A New Hampshire Bulletin review of the session lays out which proposals survived, which stalled at the governor’s desk, and which collapsed outright. The picture that emerges is one of a Legislature that agreed childcare was a problem but never settled on a single solution.
What Did Pass
A few measures did become law. Gov. Kelly Ayotte signed a bill expanding access to the state childcare scholarship program for retired kinship caregivers, the relatives who step in to raise children when parents cannot. She also signed legislation continuing an underutilized child-to-teacher ratio waiver program, a tool that gives providers some flexibility in staffing. New Hampshire Review covered both of those efforts in our reporting on the kinship caregiver scholarship expansion and the staffing ratio waiver.
House Bill 1515, which addresses “funding for certain child care workforce programs,” took a quieter path. It went into law without the governor’s signature, a maneuver that allows a bill to take effect while letting the governor signal she neither championed nor blocked it.
What Is Still Waiting
Several notable bills have not yet reached Ayotte’s desk for a final decision. Among them is a measure to create a childcare tax credit for businesses, an approach the governor has endorsed as a way to pull private employers into the childcare equation. We examined the skepticism some providers expressed about that idea in our coverage of the business tax credit debate. Also pending are a self-insurance program and a bill that would simplify zoning rules for home-based and small childcare centers, the subject of our report on childcare zoning by right.
The split over these bills traces back to January, when the session opened with little consensus on what the priority should be. Ayotte favored measures that created incentives for businesses to invest in childcare. Advocates and teachers, by contrast, pushed for bills that guaranteed better funding and clearer communication from the Department of Health and Human Services. Lawmakers themselves were divided, with some wanting to steer more state dollars into childcare and others openly worried about the fiscal consequences of doing so. That lack of a unified strategy left several promising ideas without enough momentum to carry them across the line.
The Sex Offender Loitering Bills That Collapsed
Among the most closely watched failures were Senate Bill 460 and House Bill 1239, twin bills carrying identical language in each chamber. Both sought to make it harder for registered sex offenders to loiter near childcare facilities, schools, and other places where minor children gather.
The legislation grew out of concerns raised by providers and local police, who described a gap in state law. Under current rules, an offender who “warrants alarm” can repeatedly return to a location even after officers tell that person to move along. The bills aimed to close that gap by making it illegal for a registered sex offender to loiter within 1,000 feet of places where children congregate. The proposal came at the request of the Department of Safety.
Despite that backing, the effort fell apart. HB 1239 died first, during a House floor vote in mid-March, when it was voted inexpedient to legislate by a margin of 201 to 134. Legislators raised concerns that the bill could become entangled in an ongoing lawsuit. Last September, the American Civil Liberties Union of New Hampshire sued the state, alleging that New Hampshire’s loitering law is unconstitutional and unfairly targets homeless people.

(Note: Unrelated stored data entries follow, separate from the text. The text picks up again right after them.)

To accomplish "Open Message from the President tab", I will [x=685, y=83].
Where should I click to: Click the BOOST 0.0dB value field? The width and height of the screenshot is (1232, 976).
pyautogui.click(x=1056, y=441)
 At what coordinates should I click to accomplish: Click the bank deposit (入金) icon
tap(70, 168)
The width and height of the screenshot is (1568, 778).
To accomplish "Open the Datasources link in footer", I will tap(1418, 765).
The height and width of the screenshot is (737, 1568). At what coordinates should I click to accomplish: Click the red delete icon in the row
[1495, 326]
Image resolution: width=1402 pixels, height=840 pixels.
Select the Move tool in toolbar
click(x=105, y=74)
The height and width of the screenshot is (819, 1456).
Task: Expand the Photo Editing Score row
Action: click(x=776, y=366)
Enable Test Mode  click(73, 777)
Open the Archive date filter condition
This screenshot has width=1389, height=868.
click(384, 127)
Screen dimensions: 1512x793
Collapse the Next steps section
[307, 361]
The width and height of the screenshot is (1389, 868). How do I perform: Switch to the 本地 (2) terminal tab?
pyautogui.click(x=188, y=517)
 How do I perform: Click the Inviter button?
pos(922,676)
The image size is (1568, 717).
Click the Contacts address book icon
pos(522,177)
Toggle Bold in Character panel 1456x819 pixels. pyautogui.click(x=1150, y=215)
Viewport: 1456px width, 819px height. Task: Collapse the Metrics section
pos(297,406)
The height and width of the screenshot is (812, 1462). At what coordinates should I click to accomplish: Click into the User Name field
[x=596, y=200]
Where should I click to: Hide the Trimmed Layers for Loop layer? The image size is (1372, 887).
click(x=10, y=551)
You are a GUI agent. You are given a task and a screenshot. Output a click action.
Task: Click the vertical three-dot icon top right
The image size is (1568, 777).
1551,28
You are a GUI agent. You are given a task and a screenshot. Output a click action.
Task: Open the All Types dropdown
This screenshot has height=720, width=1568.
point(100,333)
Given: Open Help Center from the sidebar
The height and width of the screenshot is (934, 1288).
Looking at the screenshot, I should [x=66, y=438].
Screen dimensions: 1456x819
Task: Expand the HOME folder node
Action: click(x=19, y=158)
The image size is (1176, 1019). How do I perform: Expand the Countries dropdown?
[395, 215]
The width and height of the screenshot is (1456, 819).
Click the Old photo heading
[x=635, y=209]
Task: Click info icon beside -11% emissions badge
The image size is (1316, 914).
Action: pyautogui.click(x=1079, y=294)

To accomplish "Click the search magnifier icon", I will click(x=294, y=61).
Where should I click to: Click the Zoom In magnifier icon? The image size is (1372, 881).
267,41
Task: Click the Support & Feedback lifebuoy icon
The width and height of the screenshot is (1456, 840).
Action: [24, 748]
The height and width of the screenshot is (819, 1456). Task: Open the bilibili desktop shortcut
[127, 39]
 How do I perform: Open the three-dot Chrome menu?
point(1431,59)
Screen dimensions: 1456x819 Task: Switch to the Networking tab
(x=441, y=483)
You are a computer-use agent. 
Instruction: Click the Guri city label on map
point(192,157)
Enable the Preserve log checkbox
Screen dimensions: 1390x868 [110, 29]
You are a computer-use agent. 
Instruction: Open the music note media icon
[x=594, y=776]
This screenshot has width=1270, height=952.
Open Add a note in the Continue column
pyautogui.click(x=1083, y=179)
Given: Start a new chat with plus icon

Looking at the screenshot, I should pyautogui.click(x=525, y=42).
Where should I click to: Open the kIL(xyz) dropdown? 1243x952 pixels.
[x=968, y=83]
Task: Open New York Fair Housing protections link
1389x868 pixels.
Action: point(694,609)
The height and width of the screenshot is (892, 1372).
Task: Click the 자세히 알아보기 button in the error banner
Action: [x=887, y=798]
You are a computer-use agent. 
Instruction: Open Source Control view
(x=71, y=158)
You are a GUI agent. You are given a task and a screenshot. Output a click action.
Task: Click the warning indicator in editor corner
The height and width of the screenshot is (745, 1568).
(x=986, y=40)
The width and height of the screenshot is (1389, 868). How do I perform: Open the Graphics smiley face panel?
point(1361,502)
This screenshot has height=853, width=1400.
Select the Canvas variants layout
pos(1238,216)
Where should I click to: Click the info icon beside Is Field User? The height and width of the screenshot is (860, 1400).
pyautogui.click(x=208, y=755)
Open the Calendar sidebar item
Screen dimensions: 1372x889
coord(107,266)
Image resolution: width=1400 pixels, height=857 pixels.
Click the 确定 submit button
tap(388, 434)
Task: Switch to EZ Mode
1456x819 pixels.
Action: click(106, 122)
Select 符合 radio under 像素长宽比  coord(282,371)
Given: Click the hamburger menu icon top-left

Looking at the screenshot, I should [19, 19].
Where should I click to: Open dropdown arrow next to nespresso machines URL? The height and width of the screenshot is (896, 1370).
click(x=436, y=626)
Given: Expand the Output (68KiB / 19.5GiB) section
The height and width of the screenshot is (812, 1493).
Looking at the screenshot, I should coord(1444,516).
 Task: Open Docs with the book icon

Because HB 1239 sought to change those same loitering statutes, lawmakers worried it would walk straight into the legal crossfire.
The Senate version fared somewhat better at first. The Senate approved its own SB 460, but an amendment added by House lawmakers ultimately doomed the measure during the “committee of conference” process in late May, the stage where the two chambers try to reconcile differing versions of a bill. When that reconciliation failed, the legislation died.
Why the Failures Matter for Families
For New Hampshire parents, the session’s mixed record lands at a difficult time. Childcare costs have continued to climb, and many communities, especially in rural areas, simply do not have enough licensed slots to meet demand. The bills that died this year would not have solved affordability on their own, but several aimed at the structural problems families face, from where childcare centers can legally operate to how the state funds the workforce that staffs them.
The collapse of the loitering bills also leaves a safety question unresolved. Providers and police who pushed for the change argued that it addressed a real and specific gap. The constitutional concerns that sank the bills are legitimate, but the underlying issue, how to balance child safety with the rights of people experiencing homelessness, will likely return in a future session.
What this year showed, more than anything, is that New Hampshire still lacks a shared playbook on childcare. The governor and the advocates were not even aiming at the same target, and the Legislature reflected that division. Until those camps align on a strategy, families may continue to see promising bills stall out year after year, regardless of how widely the underlying problems are acknowledged.